### What is being asked
Please print the whole of the listing that follows exactly.
*** Opening of Extracted entries ***
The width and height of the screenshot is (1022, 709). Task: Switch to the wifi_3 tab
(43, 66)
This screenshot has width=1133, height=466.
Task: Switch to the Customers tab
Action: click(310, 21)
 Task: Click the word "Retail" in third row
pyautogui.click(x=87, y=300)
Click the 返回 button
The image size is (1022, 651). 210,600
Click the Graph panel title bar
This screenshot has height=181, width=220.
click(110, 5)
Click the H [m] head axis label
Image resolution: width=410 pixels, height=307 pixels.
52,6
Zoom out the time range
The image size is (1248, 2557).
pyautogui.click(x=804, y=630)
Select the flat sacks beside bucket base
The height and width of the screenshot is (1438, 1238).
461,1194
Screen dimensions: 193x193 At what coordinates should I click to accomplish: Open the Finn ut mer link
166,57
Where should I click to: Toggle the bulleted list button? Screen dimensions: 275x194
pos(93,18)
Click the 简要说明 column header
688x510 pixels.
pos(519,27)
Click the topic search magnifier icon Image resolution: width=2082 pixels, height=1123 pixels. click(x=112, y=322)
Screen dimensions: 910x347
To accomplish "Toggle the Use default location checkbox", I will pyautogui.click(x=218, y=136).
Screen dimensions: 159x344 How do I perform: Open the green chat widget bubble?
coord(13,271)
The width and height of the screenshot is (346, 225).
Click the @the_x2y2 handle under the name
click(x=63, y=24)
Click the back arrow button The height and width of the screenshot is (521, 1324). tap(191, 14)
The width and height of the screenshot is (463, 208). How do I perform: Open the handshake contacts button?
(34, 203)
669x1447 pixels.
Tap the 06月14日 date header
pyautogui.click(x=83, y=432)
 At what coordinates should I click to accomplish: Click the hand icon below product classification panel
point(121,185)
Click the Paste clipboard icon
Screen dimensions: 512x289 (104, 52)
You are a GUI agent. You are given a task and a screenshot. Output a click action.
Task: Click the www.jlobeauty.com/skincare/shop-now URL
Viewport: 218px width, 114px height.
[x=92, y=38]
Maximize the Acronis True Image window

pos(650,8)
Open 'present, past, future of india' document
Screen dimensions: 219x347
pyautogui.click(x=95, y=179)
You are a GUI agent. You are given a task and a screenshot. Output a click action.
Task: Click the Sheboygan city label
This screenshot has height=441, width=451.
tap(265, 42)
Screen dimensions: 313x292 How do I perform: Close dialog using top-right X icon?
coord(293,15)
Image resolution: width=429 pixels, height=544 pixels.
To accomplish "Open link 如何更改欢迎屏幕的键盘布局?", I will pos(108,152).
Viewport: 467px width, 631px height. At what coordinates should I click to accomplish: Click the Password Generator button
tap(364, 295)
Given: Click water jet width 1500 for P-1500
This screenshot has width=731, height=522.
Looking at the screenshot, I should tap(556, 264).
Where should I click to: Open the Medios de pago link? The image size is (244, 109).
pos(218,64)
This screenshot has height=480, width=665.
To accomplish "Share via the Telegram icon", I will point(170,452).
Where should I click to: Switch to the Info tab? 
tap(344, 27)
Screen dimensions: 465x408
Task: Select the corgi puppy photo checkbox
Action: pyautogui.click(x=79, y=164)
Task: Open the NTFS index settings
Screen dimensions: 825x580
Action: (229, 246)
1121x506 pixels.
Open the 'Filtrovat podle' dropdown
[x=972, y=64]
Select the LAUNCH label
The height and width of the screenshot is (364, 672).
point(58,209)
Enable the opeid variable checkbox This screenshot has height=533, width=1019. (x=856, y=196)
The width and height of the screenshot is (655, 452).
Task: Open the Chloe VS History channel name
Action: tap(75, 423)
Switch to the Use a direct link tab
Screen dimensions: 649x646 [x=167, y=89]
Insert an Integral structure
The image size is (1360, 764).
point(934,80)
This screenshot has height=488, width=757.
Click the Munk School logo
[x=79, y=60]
*** Close of Extracted entries ***
### Exercise result
The width and height of the screenshot is (1022, 709). Task: Switch to the wifi_3 tab
(43, 66)
This screenshot has width=1133, height=466.
Task: Switch to the Customers tab
Action: click(310, 21)
 Task: Click the word "Retail" in third row
pyautogui.click(x=87, y=300)
Click the 返回 button
The image size is (1022, 651). 210,600
Click the Graph panel title bar
This screenshot has height=181, width=220.
click(110, 5)
Click the H [m] head axis label
Image resolution: width=410 pixels, height=307 pixels.
52,6
Zoom out the time range
The image size is (1248, 2557).
pyautogui.click(x=804, y=630)
Select the flat sacks beside bucket base
The height and width of the screenshot is (1438, 1238).
461,1194
Screen dimensions: 193x193 At what coordinates should I click to accomplish: Open the Finn ut mer link
166,57
Where should I click to: Toggle the bulleted list button? Screen dimensions: 275x194
pos(93,18)
Click the 简要说明 column header
688x510 pixels.
pos(519,27)
Click the topic search magnifier icon Image resolution: width=2082 pixels, height=1123 pixels. click(x=112, y=322)
Screen dimensions: 910x347
To accomplish "Toggle the Use default location checkbox", I will pyautogui.click(x=218, y=136).
Screen dimensions: 159x344 How do I perform: Open the green chat widget bubble?
coord(13,271)
The width and height of the screenshot is (346, 225).
Click the @the_x2y2 handle under the name
click(x=63, y=24)
Click the back arrow button The height and width of the screenshot is (521, 1324). tap(191, 14)
The width and height of the screenshot is (463, 208). How do I perform: Open the handshake contacts button?
(34, 203)
669x1447 pixels.
Tap the 06月14日 date header
pyautogui.click(x=83, y=432)
 At what coordinates should I click to accomplish: Click the hand icon below product classification panel
point(121,185)
Click the Paste clipboard icon
Screen dimensions: 512x289 (104, 52)
You are a GUI agent. You are given a task and a screenshot. Output a click action.
Task: Click the www.jlobeauty.com/skincare/shop-now URL
Viewport: 218px width, 114px height.
[x=92, y=38]
Maximize the Acronis True Image window

pos(650,8)
Open 'present, past, future of india' document
Screen dimensions: 219x347
pyautogui.click(x=95, y=179)
You are a GUI agent. You are given a task and a screenshot. Output a click action.
Task: Click the Sheboygan city label
This screenshot has height=441, width=451.
tap(265, 42)
Screen dimensions: 313x292 How do I perform: Close dialog using top-right X icon?
coord(293,15)
Image resolution: width=429 pixels, height=544 pixels.
To accomplish "Open link 如何更改欢迎屏幕的键盘布局?", I will pos(108,152).
Viewport: 467px width, 631px height. At what coordinates should I click to accomplish: Click the Password Generator button
tap(364, 295)
Given: Click water jet width 1500 for P-1500
This screenshot has width=731, height=522.
Looking at the screenshot, I should tap(556, 264).
Where should I click to: Open the Medios de pago link? The image size is (244, 109).
pos(218,64)
This screenshot has height=480, width=665.
To accomplish "Share via the Telegram icon", I will point(170,452).
Where should I click to: Switch to the Info tab? 
tap(344, 27)
Screen dimensions: 465x408
Task: Select the corgi puppy photo checkbox
Action: pyautogui.click(x=79, y=164)
Task: Open the NTFS index settings
Screen dimensions: 825x580
Action: (229, 246)
1121x506 pixels.
Open the 'Filtrovat podle' dropdown
[x=972, y=64]
Select the LAUNCH label
The height and width of the screenshot is (364, 672).
point(58,209)
Enable the opeid variable checkbox This screenshot has height=533, width=1019. (x=856, y=196)
The width and height of the screenshot is (655, 452).
Task: Open the Chloe VS History channel name
Action: tap(75, 423)
Switch to the Use a direct link tab
Screen dimensions: 649x646 [x=167, y=89]
Insert an Integral structure
The image size is (1360, 764).
point(934,80)
This screenshot has height=488, width=757.
Click the Munk School logo
[x=79, y=60]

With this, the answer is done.